◆ Your assignment ◆
Word for word, retype the lines from the one containing "Screen dimensions: 950x442" to the one containing "You are a GUI" below, keeping both end lines and dropping the pictures.

Entries taken from a collection
- - - - - - -

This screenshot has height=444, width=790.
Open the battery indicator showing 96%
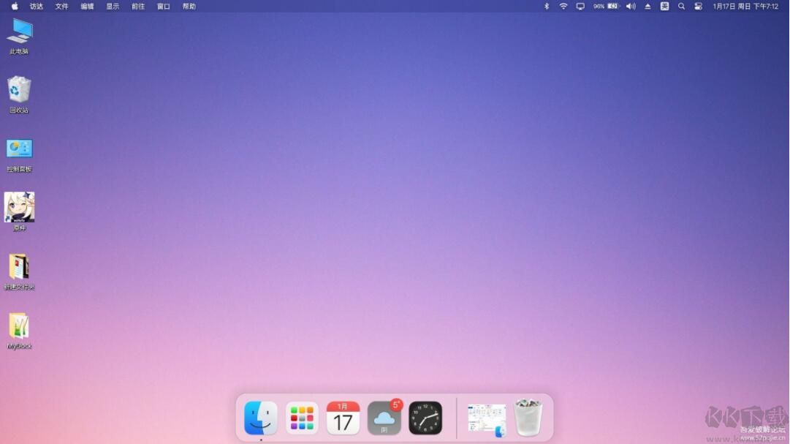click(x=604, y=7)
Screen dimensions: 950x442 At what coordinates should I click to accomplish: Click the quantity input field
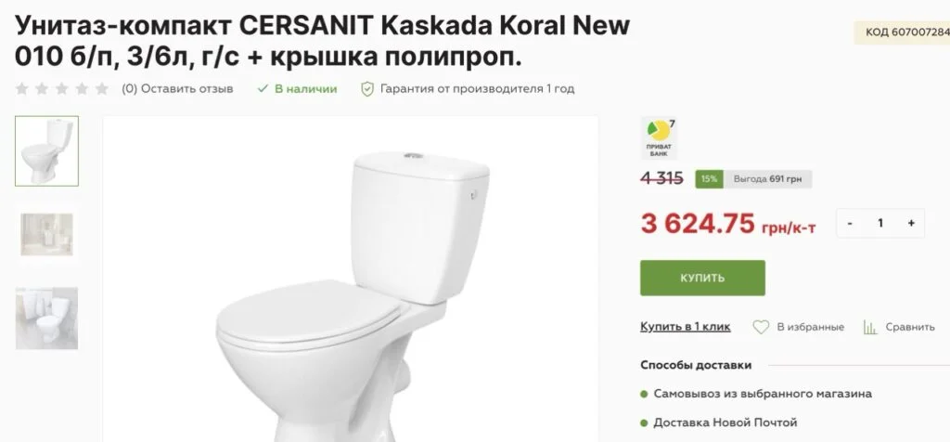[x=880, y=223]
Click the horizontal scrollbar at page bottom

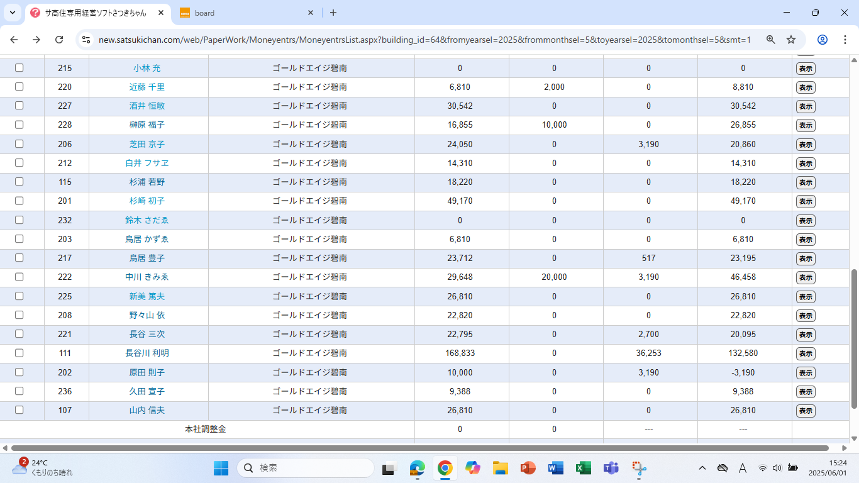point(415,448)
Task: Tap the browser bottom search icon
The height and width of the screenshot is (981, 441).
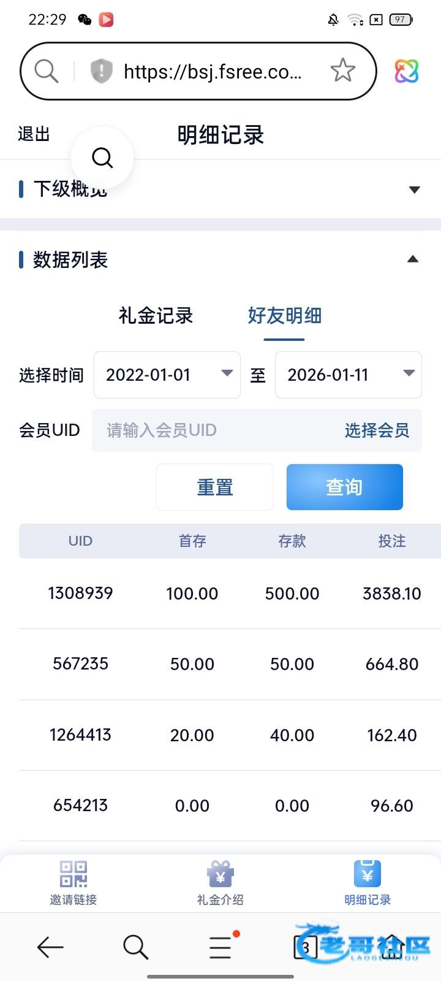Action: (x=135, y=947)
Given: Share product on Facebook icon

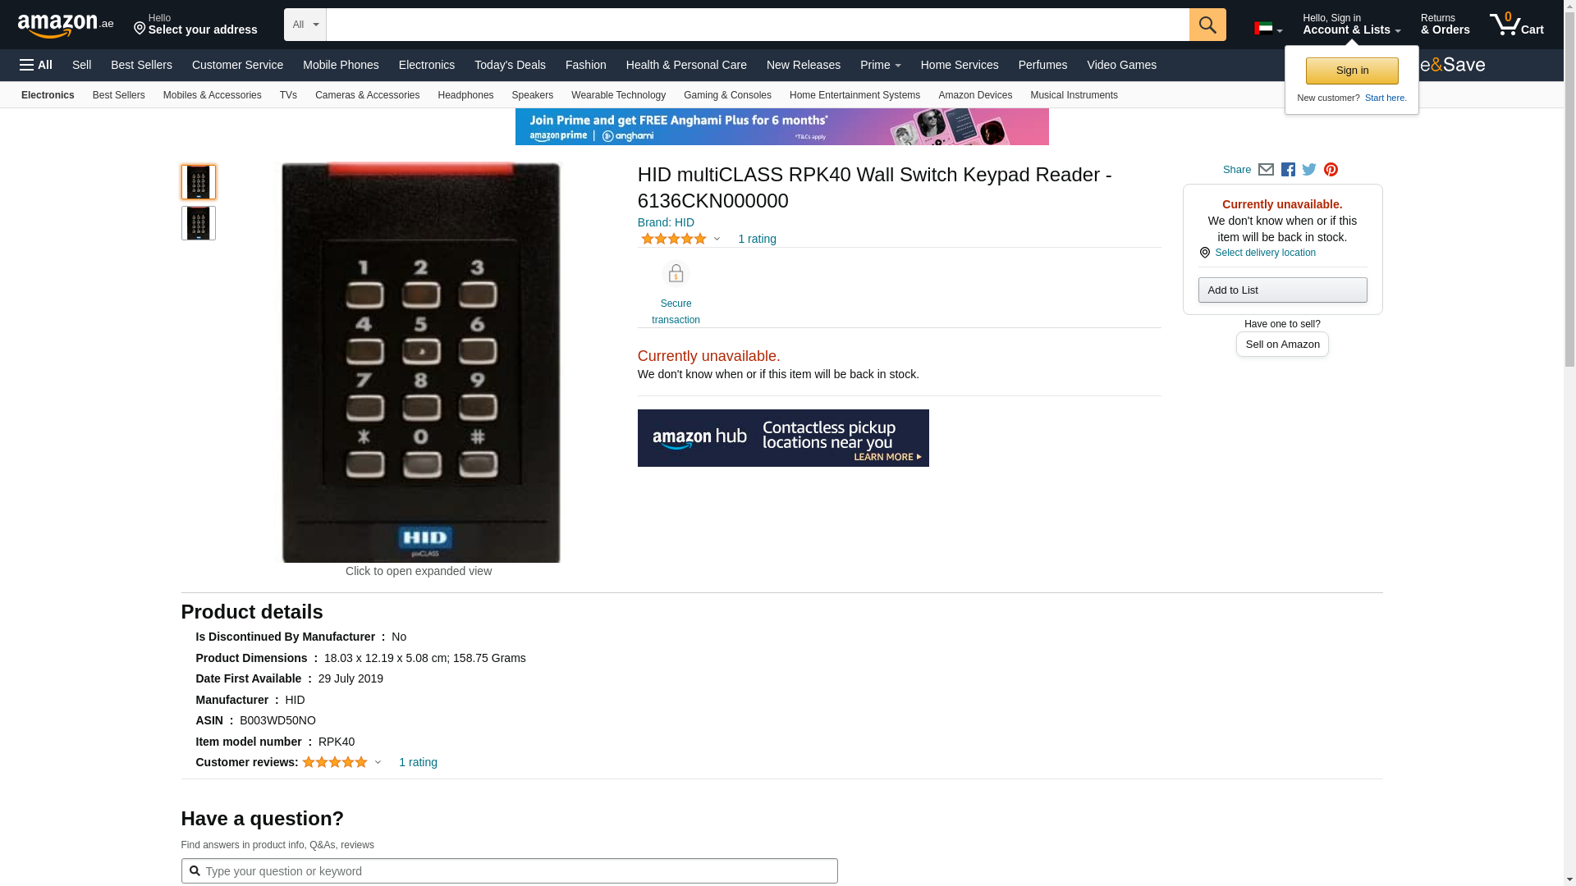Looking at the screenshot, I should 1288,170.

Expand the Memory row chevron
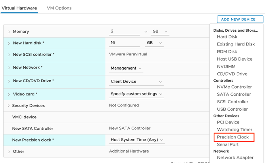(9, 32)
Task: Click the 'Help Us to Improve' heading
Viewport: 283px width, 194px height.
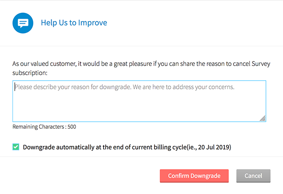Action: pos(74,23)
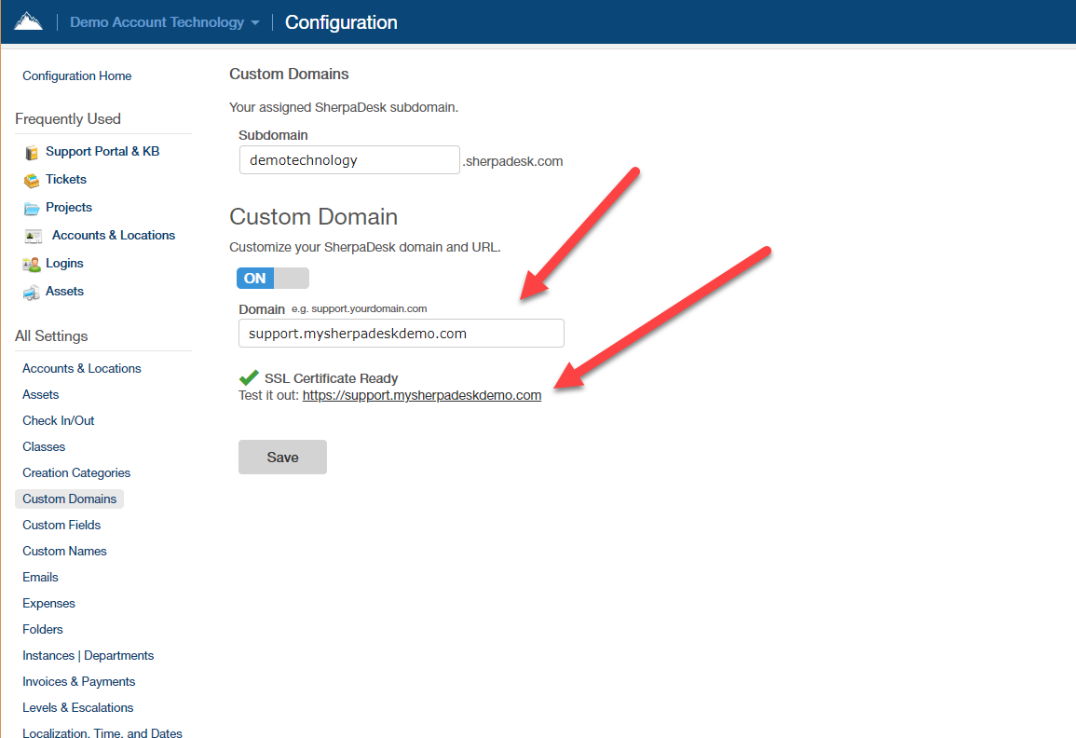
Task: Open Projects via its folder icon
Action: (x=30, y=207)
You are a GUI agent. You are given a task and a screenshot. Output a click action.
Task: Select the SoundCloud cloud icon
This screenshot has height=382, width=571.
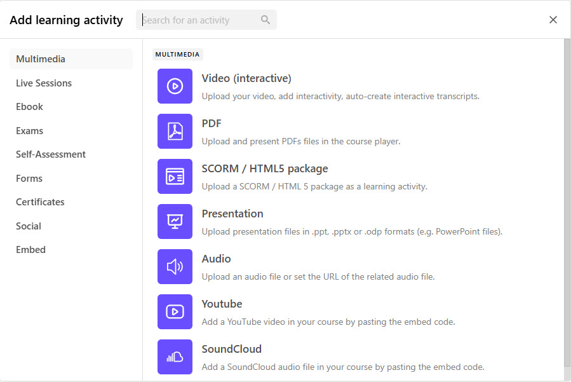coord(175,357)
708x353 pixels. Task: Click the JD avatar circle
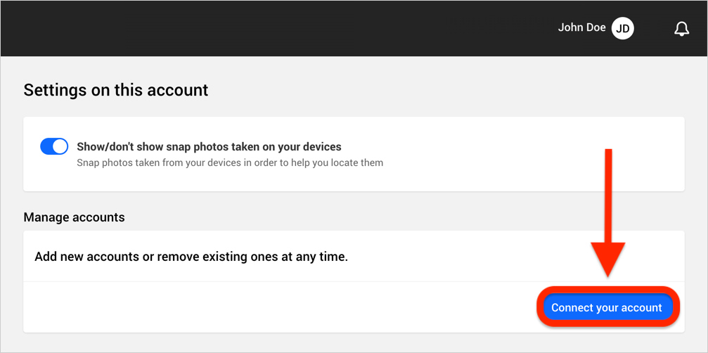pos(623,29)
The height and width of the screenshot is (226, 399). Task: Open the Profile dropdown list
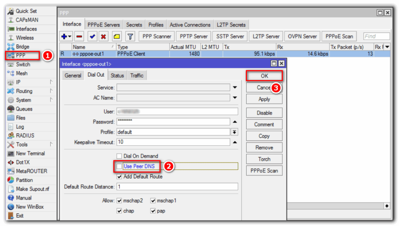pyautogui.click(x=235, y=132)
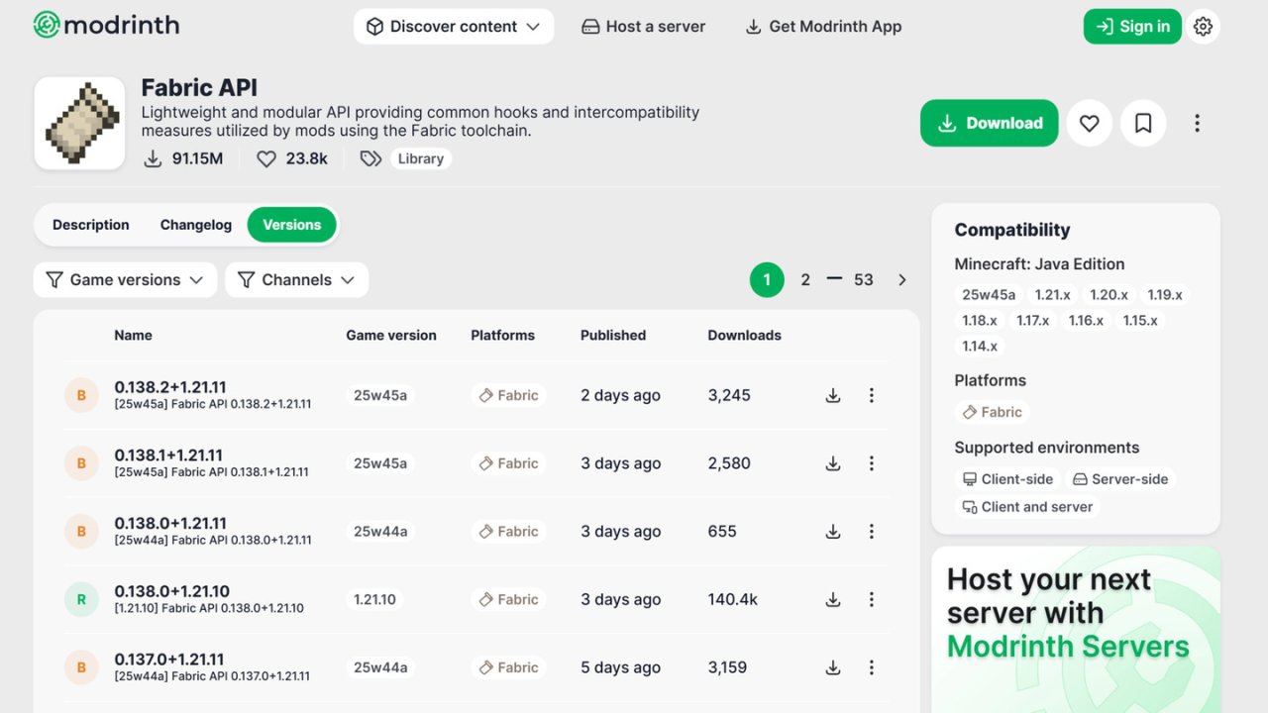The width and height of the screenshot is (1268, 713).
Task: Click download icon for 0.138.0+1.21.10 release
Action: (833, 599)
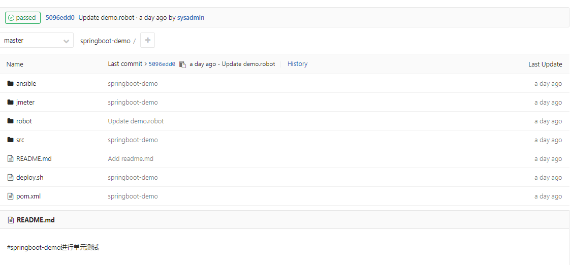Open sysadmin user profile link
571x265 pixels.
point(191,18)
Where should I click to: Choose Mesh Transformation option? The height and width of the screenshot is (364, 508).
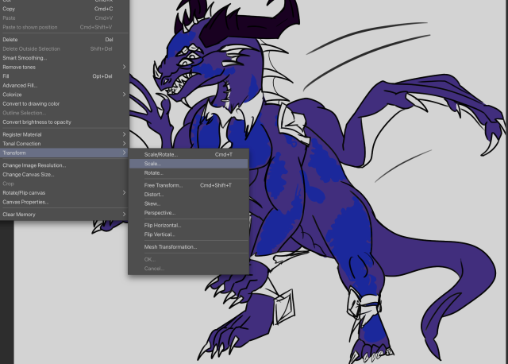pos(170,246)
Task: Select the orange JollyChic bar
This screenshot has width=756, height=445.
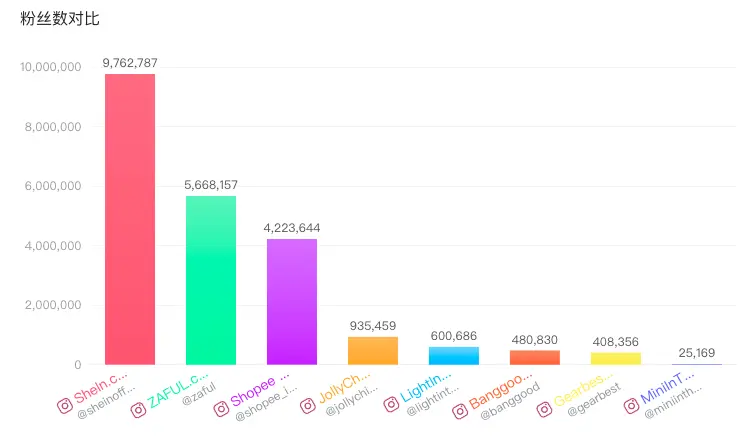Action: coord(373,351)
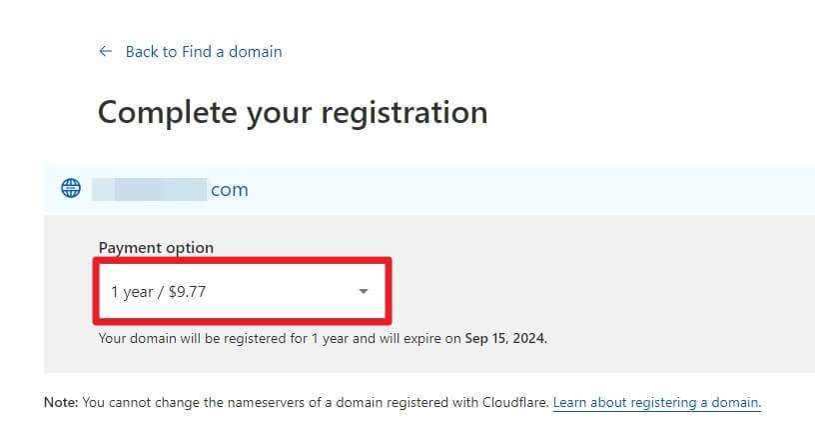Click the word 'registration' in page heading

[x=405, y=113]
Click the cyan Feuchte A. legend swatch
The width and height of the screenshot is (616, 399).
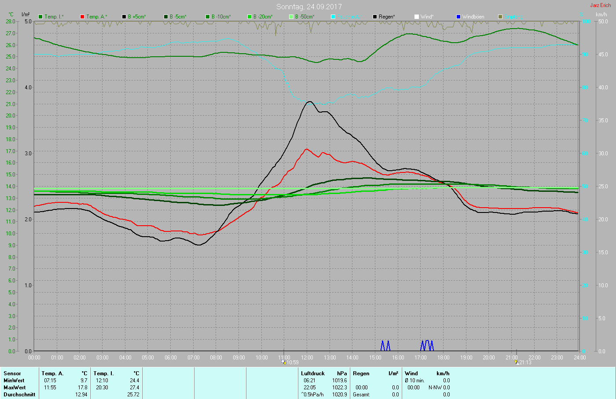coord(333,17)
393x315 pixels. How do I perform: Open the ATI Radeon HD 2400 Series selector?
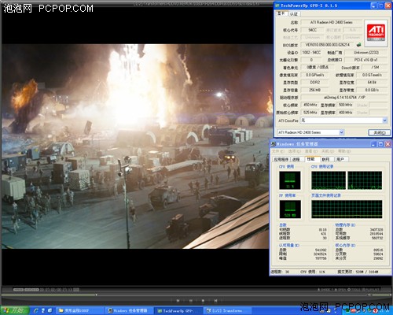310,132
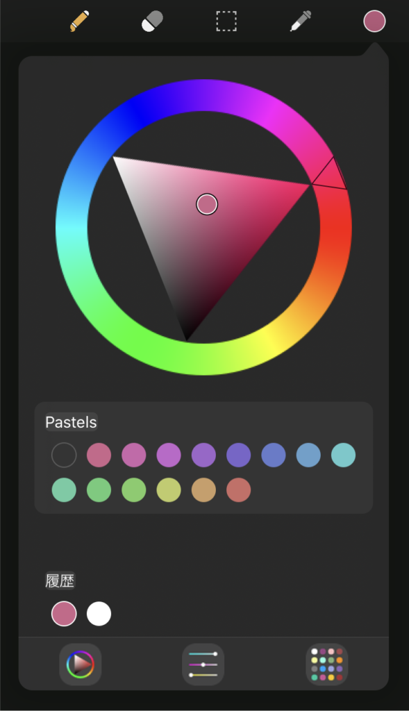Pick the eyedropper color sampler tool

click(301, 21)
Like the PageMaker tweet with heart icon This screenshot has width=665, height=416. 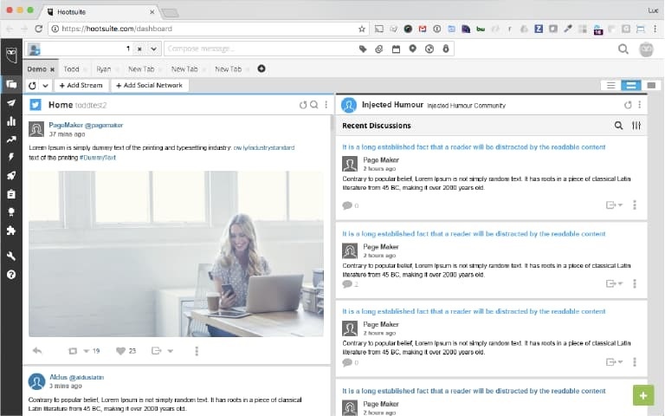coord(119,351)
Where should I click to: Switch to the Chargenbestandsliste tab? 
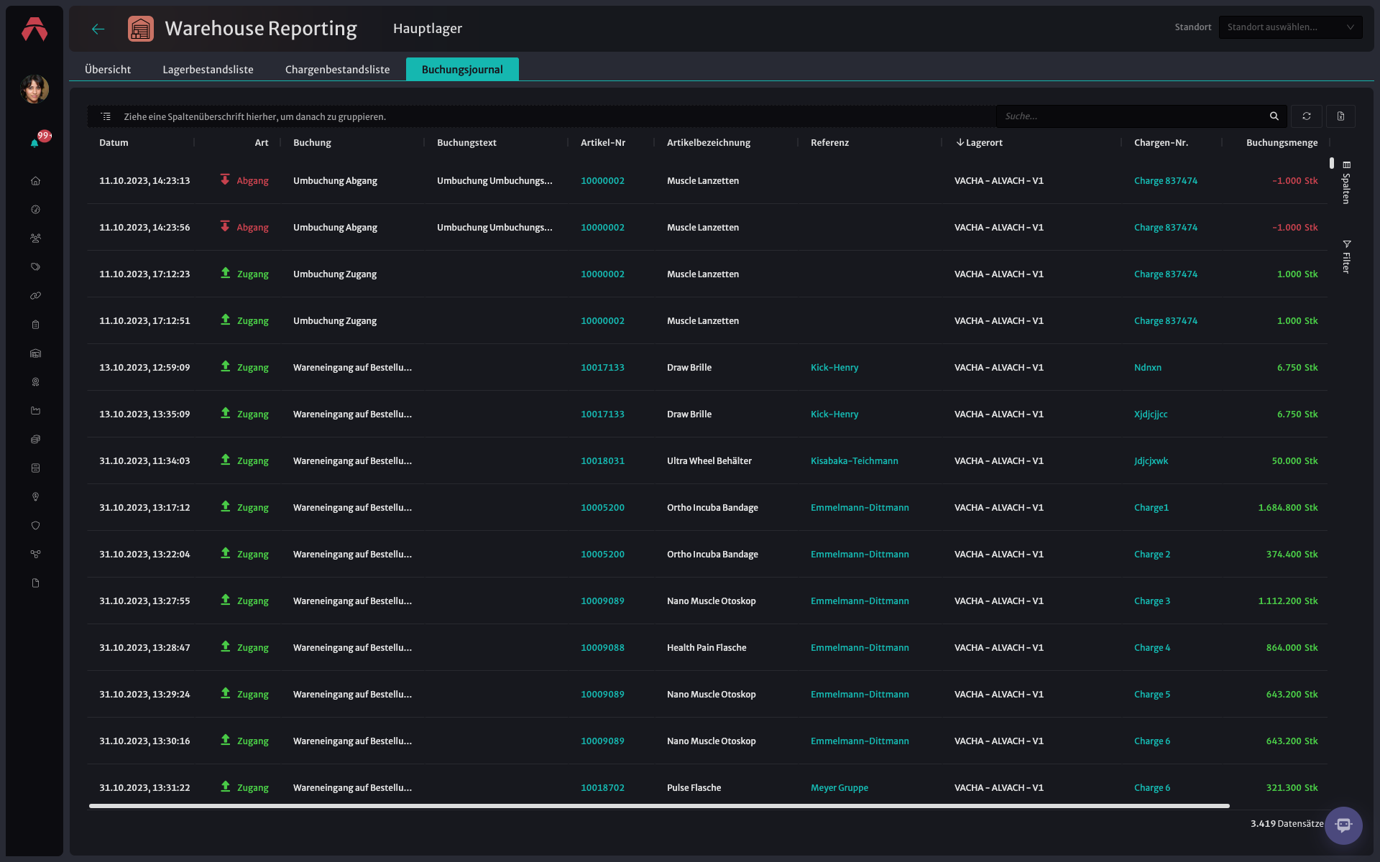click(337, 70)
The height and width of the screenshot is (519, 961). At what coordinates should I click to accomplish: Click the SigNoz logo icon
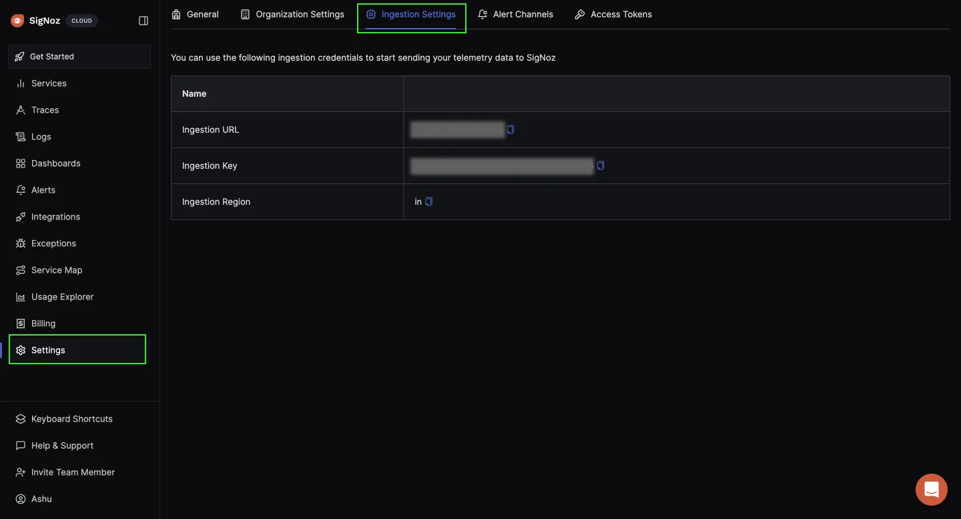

- - - - - - -

◆ Completed exercise ◆
Screen dimensions: 950x442 At what coordinates should I click to accomplish: Click the quantity input field
[x=880, y=223]
Click the horizontal scrollbar at page bottom

point(415,448)
Task: Tap the browser bottom search icon
The height and width of the screenshot is (981, 441).
Action: (x=135, y=947)
Given: Share product on Facebook icon

Looking at the screenshot, I should 1288,170.

Expand the Memory row chevron
(9, 32)
Task: Click the 'Help Us to Improve' heading
Viewport: 283px width, 194px height.
Action: pos(74,23)
Task: Open Projects via its folder icon
Action: (x=30, y=207)
You are a GUI agent. You are given a task and a screenshot. Output a click action.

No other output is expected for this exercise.